* BEGIN Record extracts *
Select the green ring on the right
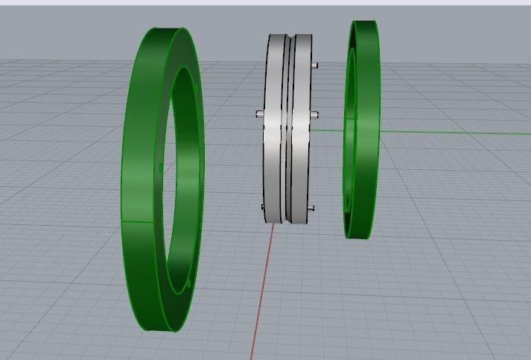click(x=363, y=127)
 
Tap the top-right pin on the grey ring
click(x=315, y=65)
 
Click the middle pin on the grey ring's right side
click(x=315, y=115)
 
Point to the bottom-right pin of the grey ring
click(x=312, y=208)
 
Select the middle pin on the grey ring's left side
click(x=259, y=114)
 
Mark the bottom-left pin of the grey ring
click(x=262, y=207)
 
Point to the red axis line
click(x=261, y=298)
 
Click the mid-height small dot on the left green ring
click(x=161, y=168)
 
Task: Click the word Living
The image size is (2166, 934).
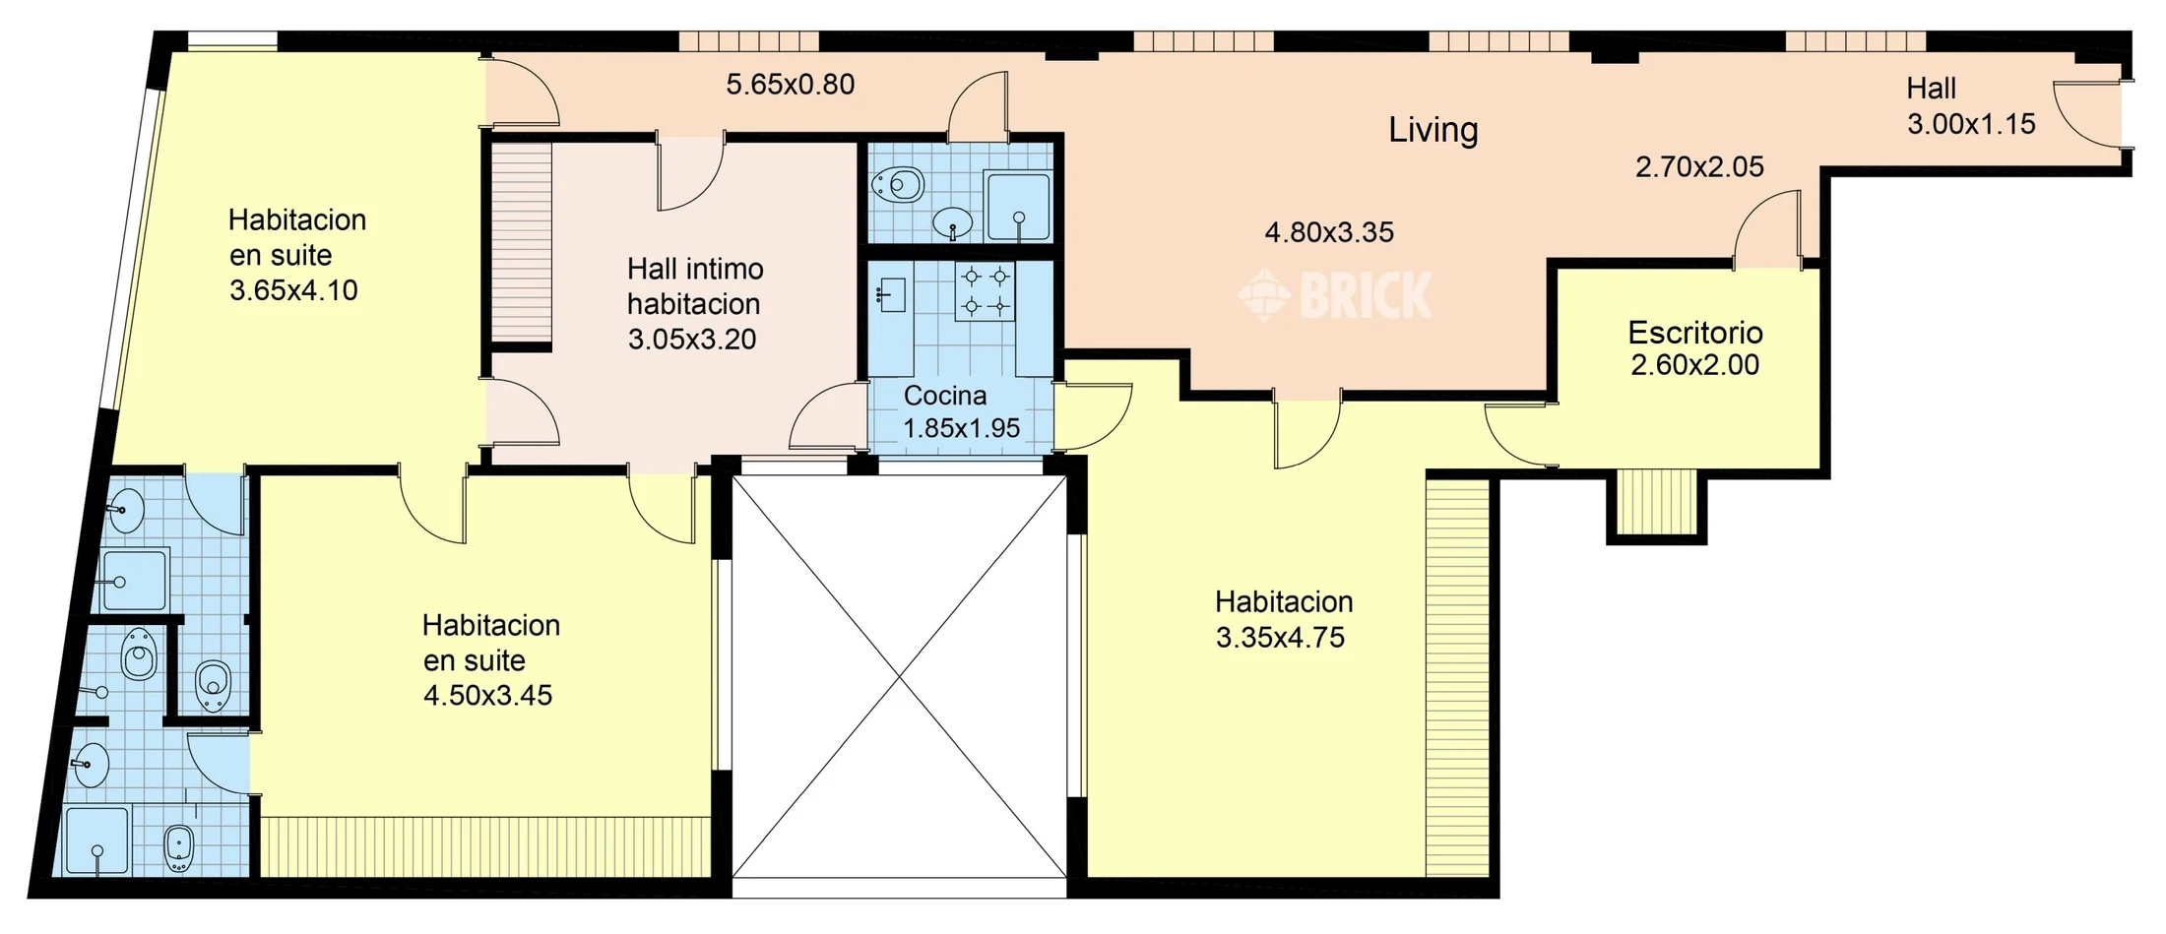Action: pos(1433,131)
* END Record extracts *
— Given task —
Can you extract all of the lines above verbatim, leaving the pictures out?

— Solution to the exercise —
Select the green ring on the right
click(x=363, y=127)
 
Tap the top-right pin on the grey ring
click(x=315, y=65)
 
Click the middle pin on the grey ring's right side
click(x=315, y=115)
 
Point to the bottom-right pin of the grey ring
click(x=312, y=208)
 
Select the middle pin on the grey ring's left side
click(x=259, y=114)
 
Mark the bottom-left pin of the grey ring
click(x=262, y=207)
 
Point to the red axis line
click(x=261, y=298)
 
Click the mid-height small dot on the left green ring
click(x=161, y=168)
 
Task: Click the word Living
The image size is (2166, 934).
Action: pos(1433,131)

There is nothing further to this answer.